Consider these the most common CPTs under APGs
Consider these the most common CPTs under APGs
By Dean Rossiter, MS
Senior Manager
Orion Consulting
Cleveland
Question: Which CPT-4 codes are most commonly reported when using ambulatory patient groups (APGs) and why?
Answer: The most frequently occurring CPT-4 codes include those for laboratory, chest X-ray, electrocardiograms, and evaluation and management (E&M) services. However, each outpatient facility’s experience may be different depending on factors such as clinical specialty, patient mix, and setting, whether the facility is a walk-in clinic or hospital emergency department (ED). (For examples of services in each category, see the chart, below.)
When submitting claims under APGs, remember that outpatient services are divided into three categories of APGs:
• significant procedures, including outpatient surgery;
• medical visits that involve E&M services;
• ancillary tests and procedures, which can be performed in conjunction with a significant procedure or medical visit or as the main reason for the encounter.
These categories are important because they ultimately determine how the CPT-4 codes are grouped and assigned to an APG prior to payment.
E&M codes are typically among the most frequently occurring CPT-4 codes. But under APGs, these codes are never paid separately but are used to identify medical visits, which are then assigned to an APG based on a diagnosis. The charge or cost of the E&M code is reflected in the weight given to the individual medical APG.

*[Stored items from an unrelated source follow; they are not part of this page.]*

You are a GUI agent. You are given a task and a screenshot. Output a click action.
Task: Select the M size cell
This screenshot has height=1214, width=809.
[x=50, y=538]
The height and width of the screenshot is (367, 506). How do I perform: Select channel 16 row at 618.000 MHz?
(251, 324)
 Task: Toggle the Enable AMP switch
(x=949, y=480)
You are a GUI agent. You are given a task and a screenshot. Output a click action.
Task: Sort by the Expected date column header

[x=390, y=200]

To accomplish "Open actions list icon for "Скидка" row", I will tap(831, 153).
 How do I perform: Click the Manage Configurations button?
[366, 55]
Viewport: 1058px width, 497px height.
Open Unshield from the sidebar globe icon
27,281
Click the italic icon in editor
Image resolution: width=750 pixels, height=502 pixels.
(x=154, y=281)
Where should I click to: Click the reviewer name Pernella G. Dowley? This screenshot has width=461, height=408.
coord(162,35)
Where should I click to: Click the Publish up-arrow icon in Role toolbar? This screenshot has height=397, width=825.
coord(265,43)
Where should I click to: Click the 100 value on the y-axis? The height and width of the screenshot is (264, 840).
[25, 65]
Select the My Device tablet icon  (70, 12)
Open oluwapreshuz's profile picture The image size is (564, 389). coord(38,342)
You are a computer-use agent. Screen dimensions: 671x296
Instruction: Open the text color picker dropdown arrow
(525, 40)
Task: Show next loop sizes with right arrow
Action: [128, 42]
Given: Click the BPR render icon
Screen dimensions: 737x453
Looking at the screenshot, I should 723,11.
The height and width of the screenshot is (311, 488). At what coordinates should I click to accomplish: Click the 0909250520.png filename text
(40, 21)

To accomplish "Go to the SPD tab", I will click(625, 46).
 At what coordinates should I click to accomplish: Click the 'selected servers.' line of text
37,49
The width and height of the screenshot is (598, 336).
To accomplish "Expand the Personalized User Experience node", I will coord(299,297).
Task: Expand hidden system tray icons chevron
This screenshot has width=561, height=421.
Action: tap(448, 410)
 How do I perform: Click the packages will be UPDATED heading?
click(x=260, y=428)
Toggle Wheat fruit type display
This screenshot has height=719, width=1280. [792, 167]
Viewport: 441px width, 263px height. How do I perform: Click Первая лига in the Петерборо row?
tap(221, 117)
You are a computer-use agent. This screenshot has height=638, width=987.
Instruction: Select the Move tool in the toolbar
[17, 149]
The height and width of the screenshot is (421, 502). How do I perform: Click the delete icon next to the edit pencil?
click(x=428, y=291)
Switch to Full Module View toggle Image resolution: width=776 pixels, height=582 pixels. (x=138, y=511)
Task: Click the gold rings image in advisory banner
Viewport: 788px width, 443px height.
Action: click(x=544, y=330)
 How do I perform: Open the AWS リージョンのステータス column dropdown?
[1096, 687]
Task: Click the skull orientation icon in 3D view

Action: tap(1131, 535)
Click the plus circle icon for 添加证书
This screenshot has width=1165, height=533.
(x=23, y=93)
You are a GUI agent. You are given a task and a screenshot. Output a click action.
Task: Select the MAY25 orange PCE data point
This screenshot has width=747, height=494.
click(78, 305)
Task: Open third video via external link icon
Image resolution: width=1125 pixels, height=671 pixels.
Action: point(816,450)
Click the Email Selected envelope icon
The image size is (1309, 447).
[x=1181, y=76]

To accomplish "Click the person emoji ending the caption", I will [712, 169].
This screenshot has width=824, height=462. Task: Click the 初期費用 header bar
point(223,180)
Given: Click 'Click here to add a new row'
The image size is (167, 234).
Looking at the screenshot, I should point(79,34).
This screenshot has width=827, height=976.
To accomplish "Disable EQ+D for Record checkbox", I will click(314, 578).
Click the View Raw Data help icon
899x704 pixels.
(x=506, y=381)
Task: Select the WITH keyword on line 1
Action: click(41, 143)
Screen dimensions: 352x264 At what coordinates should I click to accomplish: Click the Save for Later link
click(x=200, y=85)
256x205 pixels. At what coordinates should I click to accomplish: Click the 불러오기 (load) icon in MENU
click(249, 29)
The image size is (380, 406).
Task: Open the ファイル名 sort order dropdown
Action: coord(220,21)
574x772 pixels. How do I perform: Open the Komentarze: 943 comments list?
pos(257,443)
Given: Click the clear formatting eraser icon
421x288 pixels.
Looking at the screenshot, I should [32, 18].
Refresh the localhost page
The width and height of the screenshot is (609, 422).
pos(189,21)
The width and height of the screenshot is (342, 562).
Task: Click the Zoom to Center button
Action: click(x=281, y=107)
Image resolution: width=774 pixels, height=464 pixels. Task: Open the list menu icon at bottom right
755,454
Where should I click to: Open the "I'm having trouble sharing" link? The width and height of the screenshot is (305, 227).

Ancillary services such as X-rays or blood chemistries are also commonly occurring CPT codes. But when performed in conjunction with a surgical procedure, they may get packaged, or bundled, into a significant-procedure APG depending on the pair.
As a result, the payment for the ancillary service will be lower than it would be if the ancillary service had been performed separately and was unrelated to the significant procedure. The difference will depend on the specific weights and respective pricing assigned to each APG by the payer.
The analysis of Medicare claims data (shown on p. 85) suggests that some of the most commonly reported significant-procedure CPT-4 codes under APGs also rank among the most frequently reported codes under non-APG systems.
Among the top five taken from the analysis in order of frequency are:
• physical therapy evaluation (Q0086);
• measure blood oxygen level (94760);
• cataract removal with lens insertion (66984);
• cardiac rehab/monitoring (93798);
• upper gastrointestinal endoscopy with biopsy (43239).
In comparison, the top five CPT codes based on revenue are:
• cataract removal with lens insertion (66984);
• physical therapy evaluation (Q0086);
• left-heart catheterization (93510);
• fragmenting kidney stone (50590);
• right and left heart catheterization (93526).
A glance at the comparison will immediately reveal that physical therapy and cataract surgery rank high on both lists. Even greater cross-over among certain procedures exists among the most commonly performed ancillary services.